Repeat each entry in the listing word for word.

## Data
┏━━

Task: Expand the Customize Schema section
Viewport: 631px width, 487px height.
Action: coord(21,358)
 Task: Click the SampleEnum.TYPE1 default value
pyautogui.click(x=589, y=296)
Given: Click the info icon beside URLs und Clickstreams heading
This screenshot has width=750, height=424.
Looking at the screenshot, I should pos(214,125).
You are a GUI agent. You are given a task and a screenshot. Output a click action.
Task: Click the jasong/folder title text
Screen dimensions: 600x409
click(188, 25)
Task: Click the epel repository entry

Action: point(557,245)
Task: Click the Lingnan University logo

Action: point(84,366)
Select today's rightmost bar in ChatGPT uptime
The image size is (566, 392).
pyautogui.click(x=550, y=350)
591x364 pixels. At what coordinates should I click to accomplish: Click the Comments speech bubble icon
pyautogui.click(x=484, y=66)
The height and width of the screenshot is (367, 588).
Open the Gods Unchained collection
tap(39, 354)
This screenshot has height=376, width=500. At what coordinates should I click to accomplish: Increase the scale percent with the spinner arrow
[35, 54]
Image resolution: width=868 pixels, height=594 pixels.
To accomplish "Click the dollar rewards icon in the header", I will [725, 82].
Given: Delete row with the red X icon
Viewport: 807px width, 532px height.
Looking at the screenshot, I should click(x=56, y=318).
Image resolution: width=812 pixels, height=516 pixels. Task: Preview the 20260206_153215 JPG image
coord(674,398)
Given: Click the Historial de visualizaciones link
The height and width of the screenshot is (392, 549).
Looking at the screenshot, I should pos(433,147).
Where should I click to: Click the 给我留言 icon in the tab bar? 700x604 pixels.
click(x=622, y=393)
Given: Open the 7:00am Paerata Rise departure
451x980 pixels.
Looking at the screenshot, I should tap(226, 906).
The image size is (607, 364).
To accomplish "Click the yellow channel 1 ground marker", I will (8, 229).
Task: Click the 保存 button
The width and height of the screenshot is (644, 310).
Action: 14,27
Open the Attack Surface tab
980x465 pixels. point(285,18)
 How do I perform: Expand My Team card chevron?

┗━━

## Written reply
Task: Expand the Customize Schema section
Viewport: 631px width, 487px height.
Action: coord(21,358)
 Task: Click the SampleEnum.TYPE1 default value
pyautogui.click(x=589, y=296)
Given: Click the info icon beside URLs und Clickstreams heading
This screenshot has width=750, height=424.
Looking at the screenshot, I should pos(214,125).
You are a GUI agent. You are given a task and a screenshot. Output a click action.
Task: Click the jasong/folder title text
Screen dimensions: 600x409
click(188, 25)
Task: Click the epel repository entry

Action: point(557,245)
Task: Click the Lingnan University logo

Action: point(84,366)
Select today's rightmost bar in ChatGPT uptime
The image size is (566, 392).
pyautogui.click(x=550, y=350)
591x364 pixels. At what coordinates should I click to accomplish: Click the Comments speech bubble icon
pyautogui.click(x=484, y=66)
The height and width of the screenshot is (367, 588).
Open the Gods Unchained collection
tap(39, 354)
This screenshot has height=376, width=500. At what coordinates should I click to accomplish: Increase the scale percent with the spinner arrow
[35, 54]
Image resolution: width=868 pixels, height=594 pixels.
To accomplish "Click the dollar rewards icon in the header", I will [725, 82].
Given: Delete row with the red X icon
Viewport: 807px width, 532px height.
Looking at the screenshot, I should click(x=56, y=318).
Image resolution: width=812 pixels, height=516 pixels. Task: Preview the 20260206_153215 JPG image
coord(674,398)
Given: Click the Historial de visualizaciones link
The height and width of the screenshot is (392, 549).
Looking at the screenshot, I should pos(433,147).
Where should I click to: Click the 给我留言 icon in the tab bar? 700x604 pixels.
click(x=622, y=393)
Given: Open the 7:00am Paerata Rise departure
451x980 pixels.
Looking at the screenshot, I should tap(226, 906).
The image size is (607, 364).
To accomplish "Click the yellow channel 1 ground marker", I will (8, 229).
Task: Click the 保存 button
The width and height of the screenshot is (644, 310).
Action: 14,27
Open the Attack Surface tab
980x465 pixels. point(285,18)
 How do I perform: Expand My Team card chevron?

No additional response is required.